At present, a milling machine mainly refers to a machine tool for machining various surfaces of a workpiece by using a milling cutter, wherein the rotary motion of the milling cutter is usually used as main motion, and the movement of the workpiece and the milling cutter is used as feeding motion.

The existing milling machine is single in function, the universal milling machine has a vertical and horizontal function, but limited by travel, the milling head of the existing milling machine is fixedly arranged on the milling machine, the milling head is small in processing travel, milling is single, irregular parts are often processed by multiple clamping or on multiple machine tools, one forming surface can be milled by one clamping, the other forming surface is re-clamped when the other forming surface is processed again, and the problems of inconvenience in adjustment and unstable processing quality exist.

There is a need for a milling head structure for a numerically controlled milling machine that solves the above problems.

Disclosure of Invention

The utility model aims to provide a milling head structure of a numerical control milling machine, which can control and adjust the position of a milling cutter, is flexible and convenient to adjust, can mill different forming surfaces of a workpiece, and does not need to be clamped again in the processing process.

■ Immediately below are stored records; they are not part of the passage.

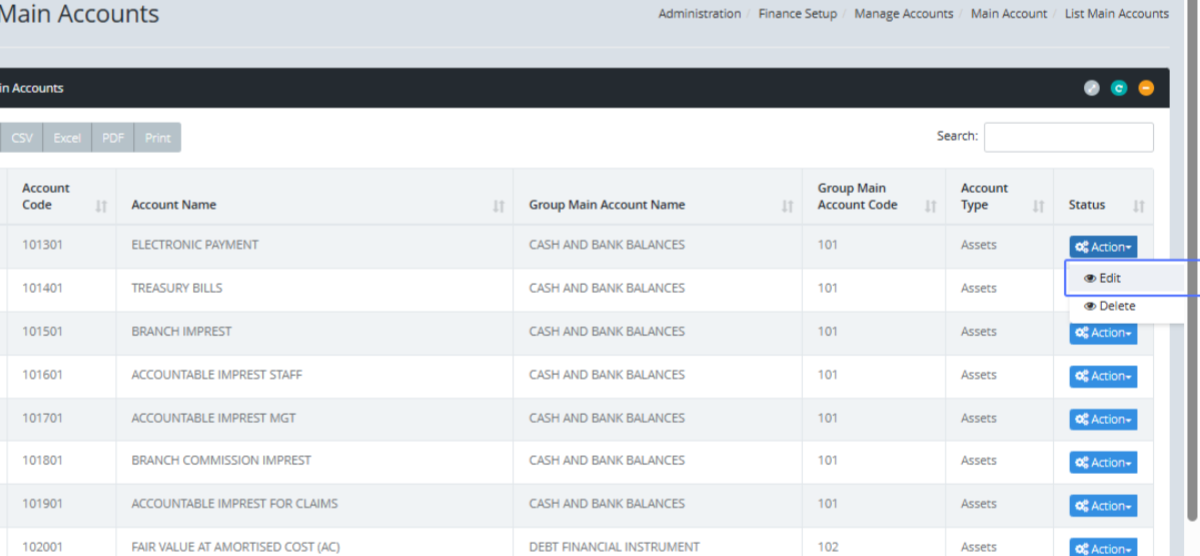The image size is (1200, 556).
Task: Click the teal refresh panel icon
Action: click(x=1119, y=88)
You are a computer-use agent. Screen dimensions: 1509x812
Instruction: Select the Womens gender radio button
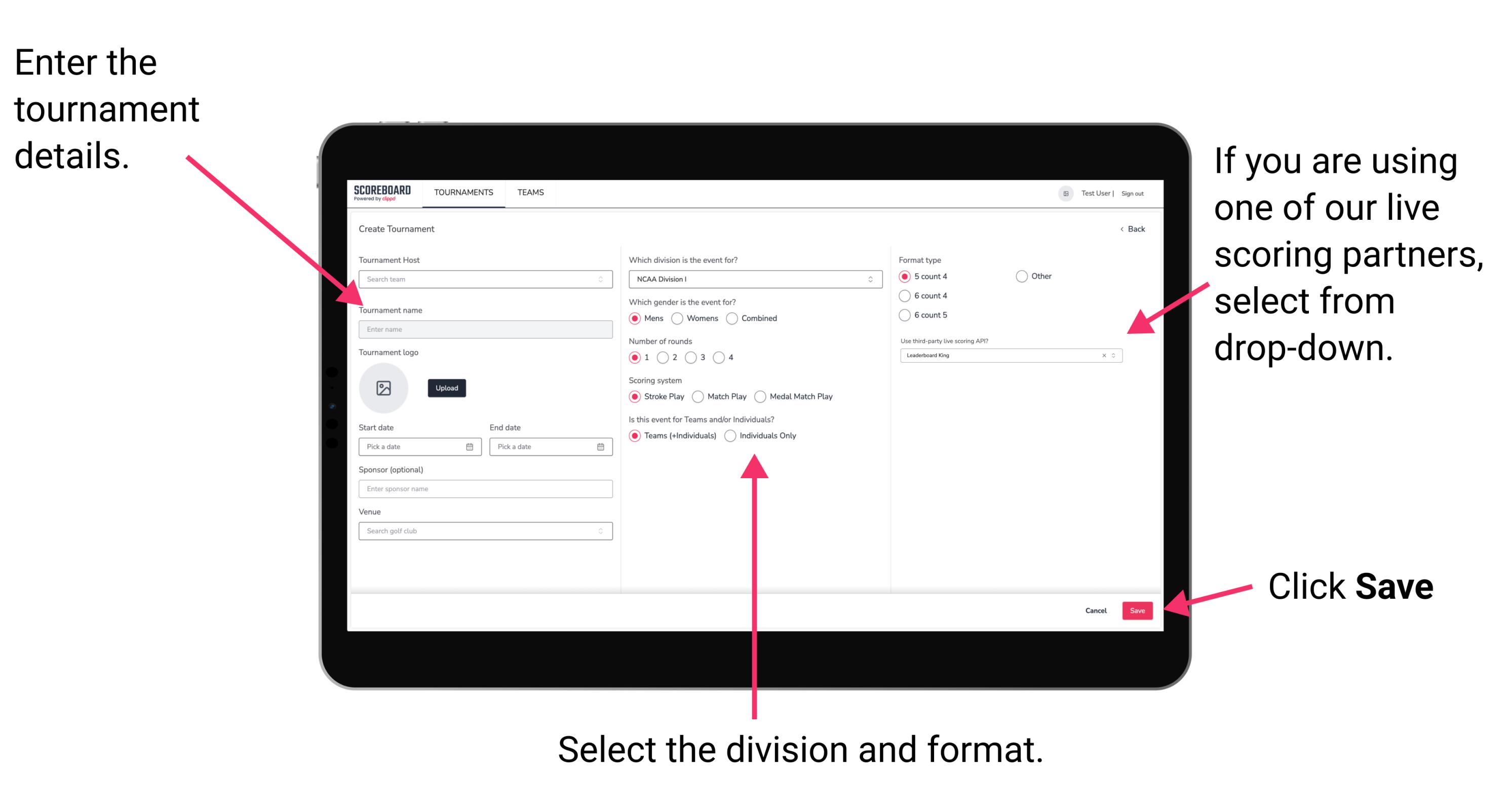click(x=678, y=318)
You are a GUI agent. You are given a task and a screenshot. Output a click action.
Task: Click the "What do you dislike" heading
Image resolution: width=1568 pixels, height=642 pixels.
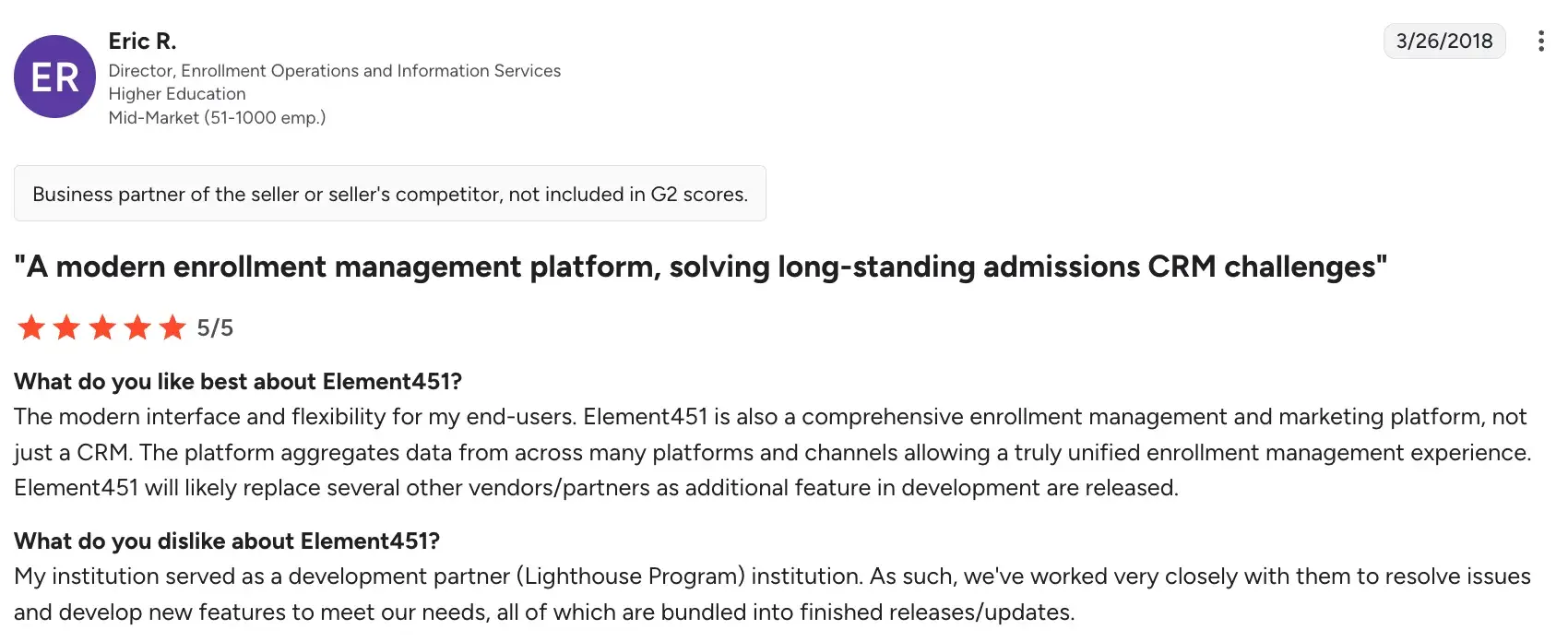pyautogui.click(x=227, y=541)
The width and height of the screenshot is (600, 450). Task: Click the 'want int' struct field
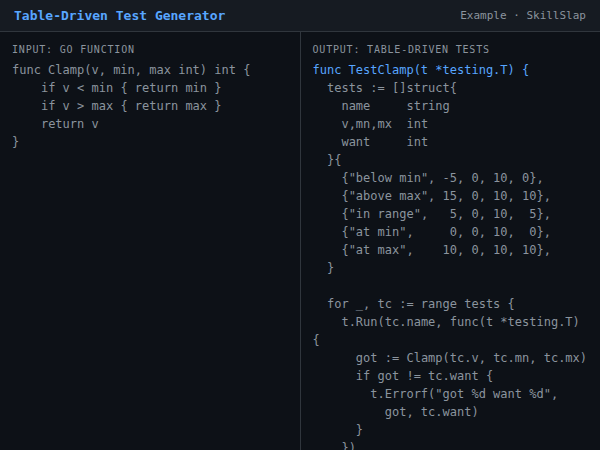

The technical scheme adopted by the utility model for solving the technical problems is as follows: the milling head structure of the numerical control milling machine comprises a milling head seat, an X-axis moving mechanism, a Y-axis moving mechanism and a milling head, wherein the milling head seat is fixedly connected to the milling machine, the X-axis moving mechanism is fixedly connected to one side of the milling head seat, the Y-axis moving mechanism is connected to the lower end of the X-axis moving mechanism, and the milling head is connected to the bottom of the Y-axis moving mechanism;

the X-axis moving mechanism comprises a fixed top plate, side surrounding plates A and a first driving motor, wherein the side surrounding plates A are integrally connected to two sides of the fixed top plate, a plurality of cross bars A are arranged at the lower end of the fixed top plate, the cross bars A are fixedly connected between the two side surrounding plates A, a transverse moving seat is arranged on the cross bars A, the transverse moving seat is in sliding connection with the cross bars A, a first driving motor is arranged on one side of the transverse moving seat, and the first driving motor is in driving connection with the transverse moving seat;

the Y-axis moving mechanism comprises a sliding block, a cross rod B and a second driving motor, side surrounding plates B are arranged on two sides of the transverse moving seat, the side surrounding plates B are integrally connected with the transverse moving seat, the cross rod B is fixedly connected between the two side surrounding plates B, the sliding block is slidably connected to the cross rod B, the second driving motor is arranged on one side of the side surrounding plates B, and the second driving motor is in driving connection with the sliding block.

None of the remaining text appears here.